Pressão sobre Moraes dispara, mas crise também atinge Mendonça
Pressão sobre Moraes dispara, mas crise também atinge Mendonça
A fotografia do Datafolha é dura para Alexandre de Moraes: 34% defendem seu afastamento temporário, 28% querem um processo de impeachment e 13% preferem a renúncia. Apenas 7% afirmam não ver irregularidade em sua atuação, enquanto 5% rejeitam consequências por considerarem ilegal a obtenção das provas. A pesquisa ouviu 2.002 pessoas em 125 cidades, com margem de erro de dois pontos percentuais.
A leitura muda conforme o enquadramento. Na cobertura de oposição, os números aparecem como sinal inequívoco de pressão popular contra Moraes após a divulgação de mensagens atribuídas ao ministro e ao banqueiro Daniel Vorcaro. Essa abordagem destaca que uma ampla maioria deseja alguma providência — afastamento, impeachment ou renúncia — e concentra o foco no desgaste do magistrado.
Outro texto oposicionista vai além e classifica o resultado como “devastador para o magistrado”, afirmando que “a opinião pública quer a sua punição”. Eduardo Bolsonaro reforçou essa interpretação nas redes: “É impressão minha ou todo mundo está largando a mão do Moraes?”.

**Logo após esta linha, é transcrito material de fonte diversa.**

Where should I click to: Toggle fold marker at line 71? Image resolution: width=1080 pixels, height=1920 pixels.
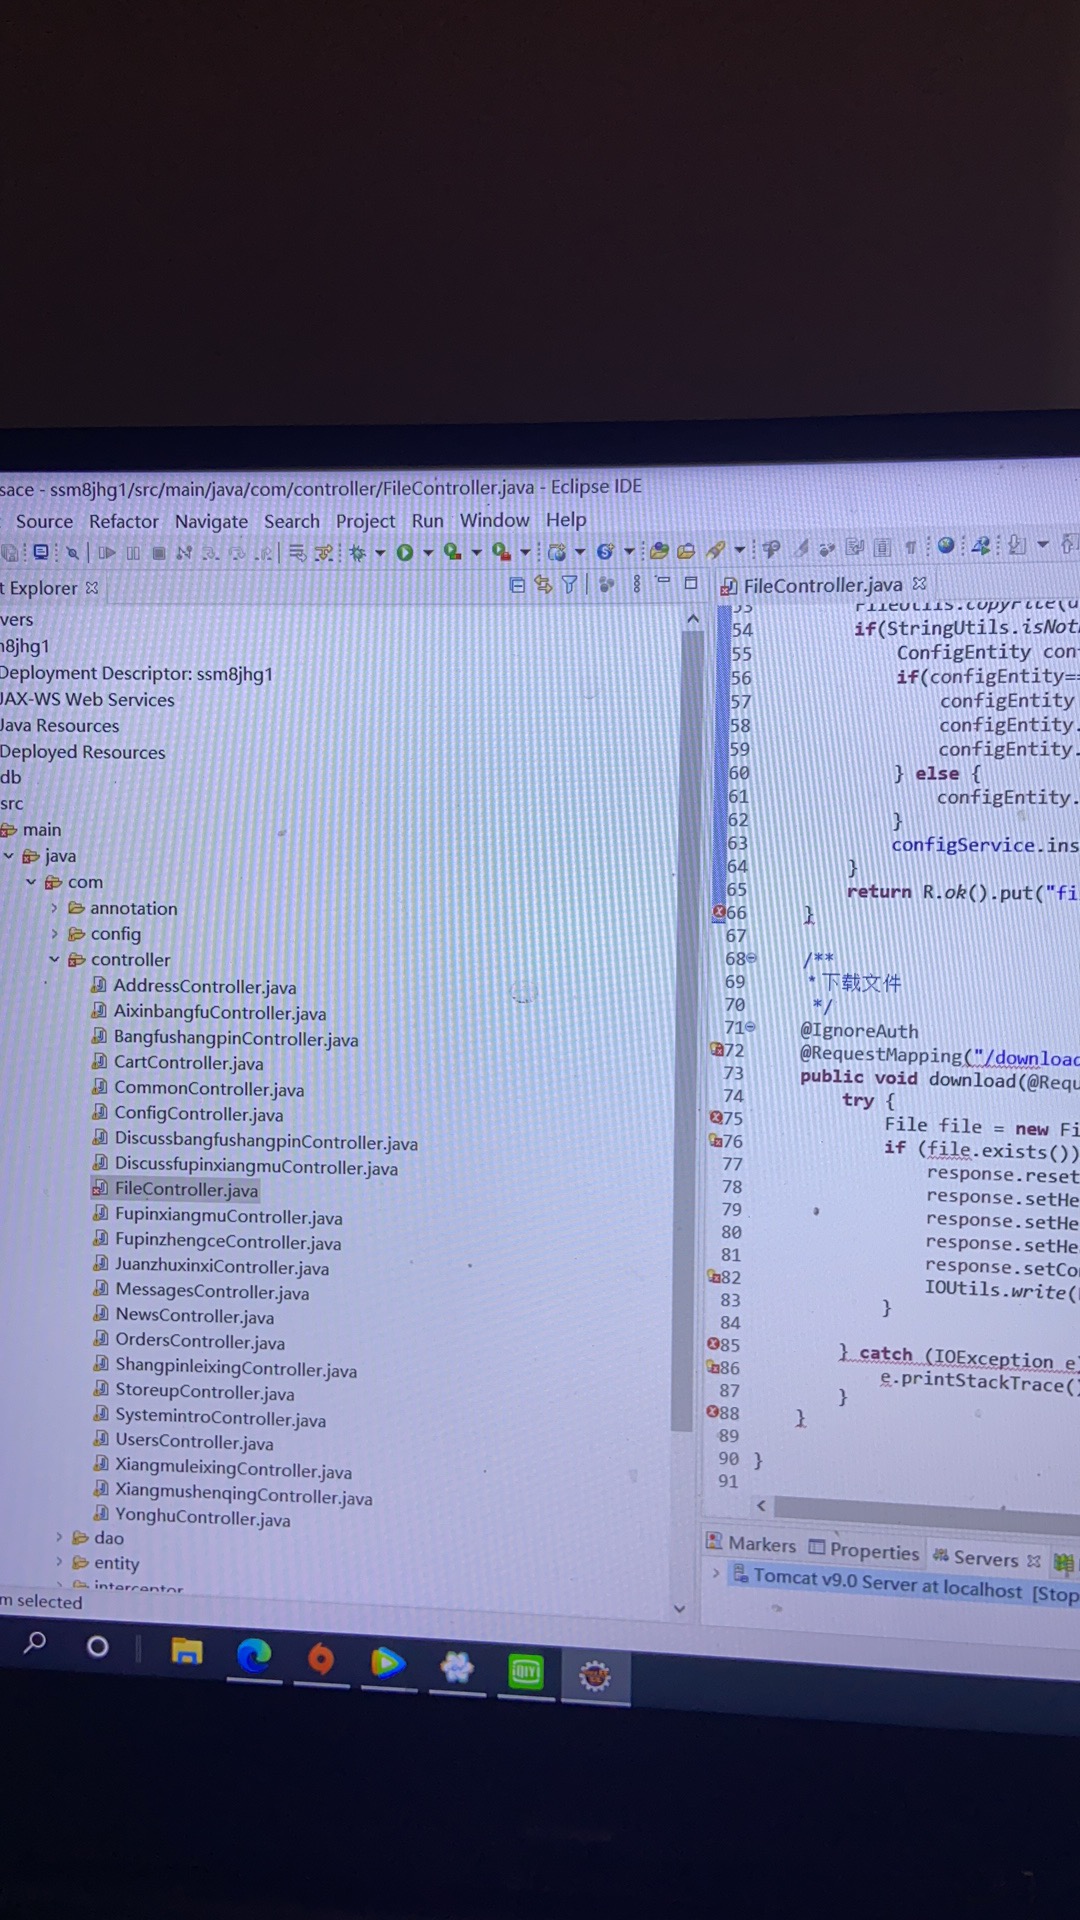coord(750,1027)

Já a perspectiva pró-governo amplia o quadro. Embora Moraes reúna mais apoio a medidas severas — impeachment ou renúncia —, André Mendonça também está sob pressão: 37% defendem seu afastamento para investigação, 12% apoiam impeachment e 11% querem sua renúncia. Em contraste, 25% dizem que Mendonça não fez “nada de errado”, ante 7% que fazem avaliação semelhante sobre Moraes.

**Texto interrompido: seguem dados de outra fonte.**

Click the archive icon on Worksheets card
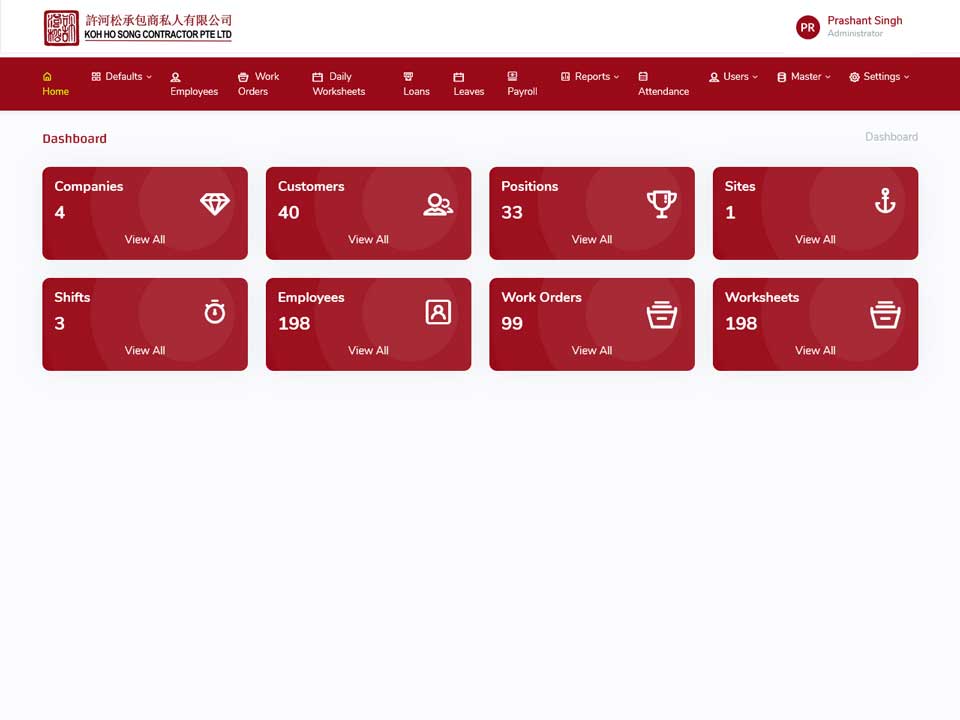This screenshot has height=720, width=960. click(885, 315)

Assim, os campos concordam sobre o desgaste de Moraes, mas divergem no diagnóstico. Para a oposição, trata-se sobretudo de uma rejeição ao ministro. Para a cobertura pró-governo, os dados revelam uma crise institucional mais abrangente, marcada pela desconfiança em relação aos dois protagonistas do confronto no Supremo.